Abstract

A 58 year old hypertensive lady presented to her General Practitioner with a 3 month history of exertional dyspnoea, paroxysmal nocturnal dyspnoea, orthopnoea, decreased appetite and weight loss of 10 kilograms. Physical examination revealed a non-radiating apical soft systolic murmur and mild bipedal oedema, but was otherwise unremarkable. Electrocardiogram demonstrated normal sinus rhythm only and a chest radiograph was normal. She was initiated on heart failure therapy with little improvement. Her symptoms progressed to dyspnoea on minimal exertion.

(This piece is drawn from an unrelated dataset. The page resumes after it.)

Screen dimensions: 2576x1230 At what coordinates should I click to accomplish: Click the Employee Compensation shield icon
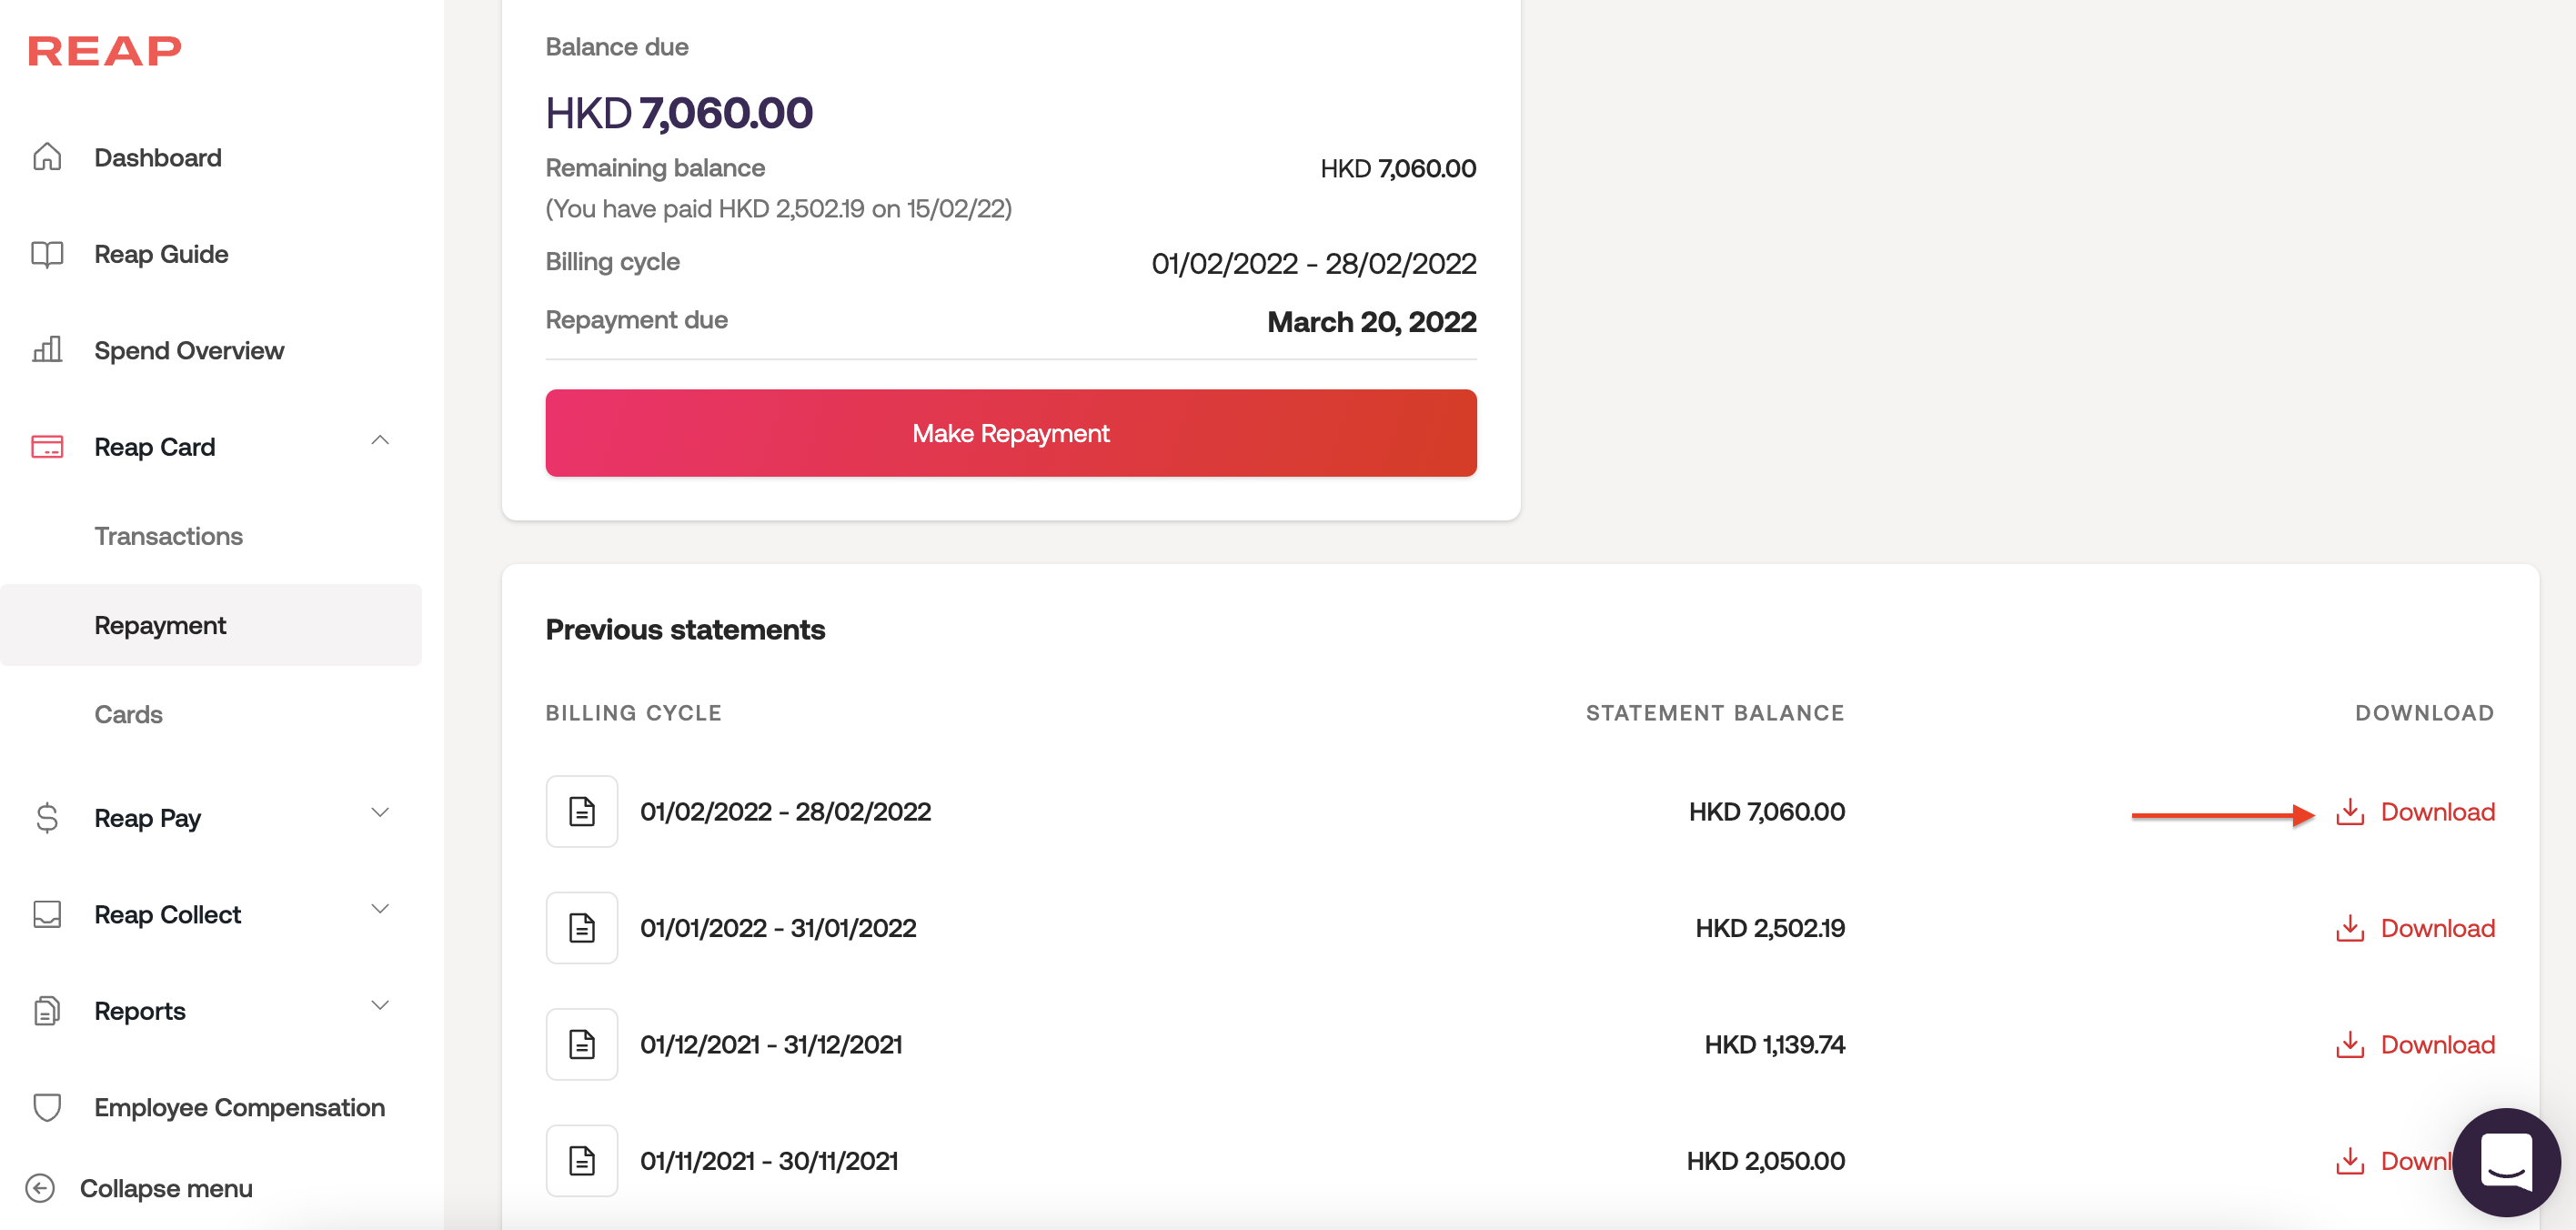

Trans-thoracic echocardiography demonstrated a large echogenic mobile mass measuring 4.8 centimeters (cm) by 3.6 cm in the left atrium (LA) attached to the inter-atrial septum (Figure 1A). The mass occupied approximately 70% of the LA and protruded towards the mitral valve leaflets causing transient obstruction of the left ventricular (LV) inflow (Figure 1B). No vasculature was seen within the mass. Overall LV function was preserved. Urgent coronary angiography excluded concurrent coronary artery disease prior to transfer to a tertiary cardiothoracic unit. The patient underwent surgery within 24 hours and excision confirmed a large atrial myxoma. She recovered well with a rapid return to her pre-morbid level of activity. This case highlights the importance of urgent echocardiography in a dyspnoeic patient presenting with alarming symptoms. It supports previous studies which have illustrated two-dimensional echocardiography as a fast, accurate and a non-invasive diagnostic procedure for left atrial myxomas [1].